Ocean of Confusion - Songs of Screaming Trees 1990-1996

Ocean of Confusion - Songs of Screaming Trees 1990-1996

Ocean of Confusion tracks the period of Screaming Trees’ musical maturity, starting in 1989 with Buzz Factory and continuing to 1996, when the release of Dust confirmed the Trees' stature as the pre-eminent psychedelic band of the grunge era. Mark Lanegan—whose courage and vulnerability as a vocalist was the group's most defining trait—personally selected the songs. Aside from their biggest rock songs (“Ocean of Confusion,” “For Celebrations Past,” the still-magnificent hit “Nearly Lost You”), the compilation also shows how much the Trees did to subvert grunge conventions. Little touches like the brass section on “Disappearing” and the flutes of “Traveler” showed that their interests lay far outside the boundaries of hard rock.
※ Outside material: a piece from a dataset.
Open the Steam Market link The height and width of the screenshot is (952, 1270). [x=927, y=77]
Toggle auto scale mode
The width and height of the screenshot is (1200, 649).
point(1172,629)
Lanegan was always a frontman more in the mold of Jim Morrison and Lee Hazlewood than Robert Plant, and the two unreleased songs here show him at his brooding best. “Watchpocket Blues” and “Paperback Bible” both start with deceptively slow passages before building to throttling choruses. Pop smarts, psychedelic inventiveness, and impassioned choruses: Screaming Trees had it all. This is the proof.